Avoiding ‘Fire Sale’
The developers filed suit this month against Hypo and its three partners, all European lenders, seeking more than $406 million in damages for “a transparent effort to evade their contractual obligations.” They are DekaBank Deutsche Girozentrale, the fund manager for Germany’s state-owned savings banks; Denmark’s Danske Bank A/S, which took over from Lehman Brothers Holdings Inc. after the Wall Street firm went bankrupt; and KBC Groep NV, Belgium’s biggest bank and insurer by market value.
“The Germans realize it’s difficult to manage these assets but don’t want to be embarrassed by a fire sale,” said Steven Kaplan, a professor of finance at the University of Chicago’s Booth School of Business. “They may look to partner with private managers while retaining some ownership, which would get them liquidity, experience and preserve some of their upside.
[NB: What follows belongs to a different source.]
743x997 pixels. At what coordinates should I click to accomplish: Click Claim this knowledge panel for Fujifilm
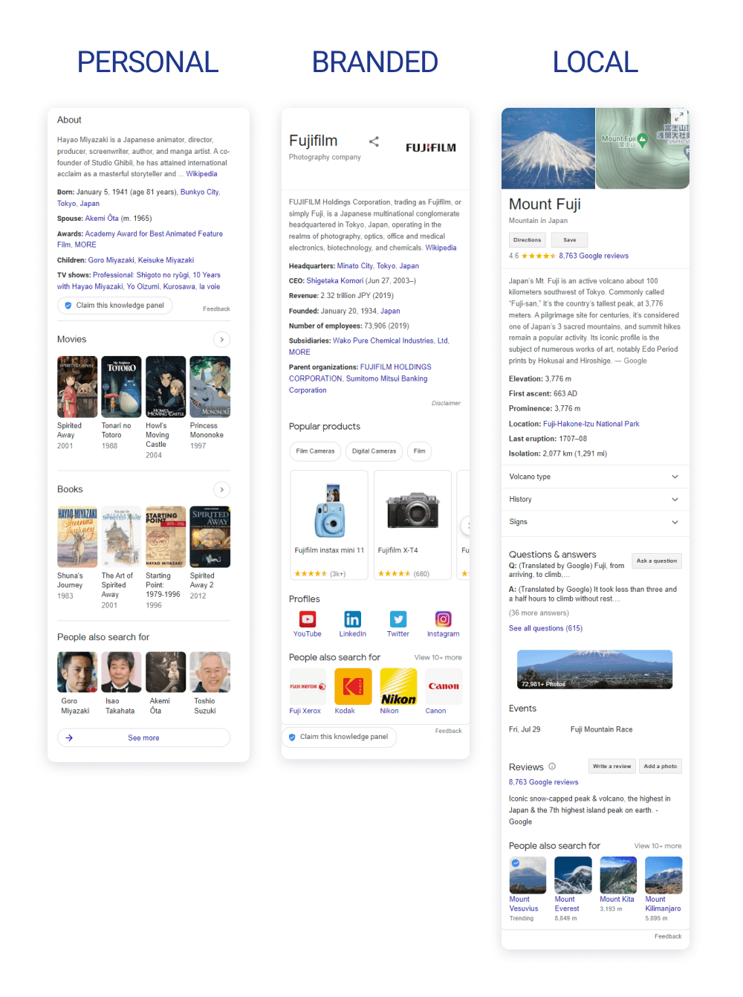339,737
We’re talking about a lot of distressed U.S. assets that should attract a number of big private-equity firms.”
The banks and the developers all declined to comment on the pending litigation.
Goldman Sachs, Lone Star
At FMS Wertmanagement, the so-called bad bank at Hypo in charge of winding down assets no longer considered strategic, co-heads Christian Bluhm, a 40-year-old former Credit Suisse Group AG banker, and Ernst-Albrecht Brockhaus, 50, must decide how to manage the loans. Kirsten Bradtmoeller, a spokeswoman for Germany’s Soffin bank-rescue fund that owns Hypo, declined to comment, as did Brockhaus and Bluhm.
Bluhm, who spent six years at Zurich-based Credit Suisse and has a background in risk management, and Brockhaus, who is joining Hypo next month from Bayerische Landesbank, Germany’s second-biggest state-owned lender and itself the recipient of 10 billion euros of government rescue funds, have three main choices, according to Kaplan.
They can keep overseeing the loans and manage workouts on their own; sell them for cash, probably at a substantial discount; or partner with private managers, as the U.S. Federal Deposit Insurance Corp. has done, according to Kaplan.
“A major challenge for the bad bank will be to enlist enough management know-how to face potential buyers,” said Stefan Homburg, a professor for public finance at the University of Hannover. Bidders may include such firms as Goldman Sachs Group Inc. and Lone Star Funds, the Texas-based buyer of distressed assets, Homburg said.
‘Awesome’ Snowmass Prospects
Hypo was formed in 2003, when Munich-based lender HVB Group spun off its commercial real estate operations to help shield itself from loan losses and boost its capital ratio. Following HVB Group’s takeover by Italian lender UniCredit SpA in 2005, Hypo Real Estate replaced its former parent in the German benchmark DAX Index.
“Hypo went into many markets and expanded without having any on-site know-how,” said German lawmaker Gerhard Schick, who sat on the government’s committee investigating Hypo. “I still don’t see that they have the know-how. The bank should take more of a European perspective and pull back from the U.S.”
Back in Colorado, a foreclosure sale for parts of the Base Village is set for Nov. 17. The foundation of the unfinished 30- unit Little Nell Residences at Snowmass, shrouded in plastic, will probably be outfitted with a facade that blends with surrounding buildings in time for this year’s ski season, according to Roget Kuhn, 40, a local real estate broker who is selling units in the Base Village.
“It’s good news that there seems to be some path forward,” said Kuhn, whose offerings include a two-bedroom, two-bath penthouse for $1.25 million. “The truth is that this is a great opportunity for anyone who loves skiing. In the long run, this project will be awesome.”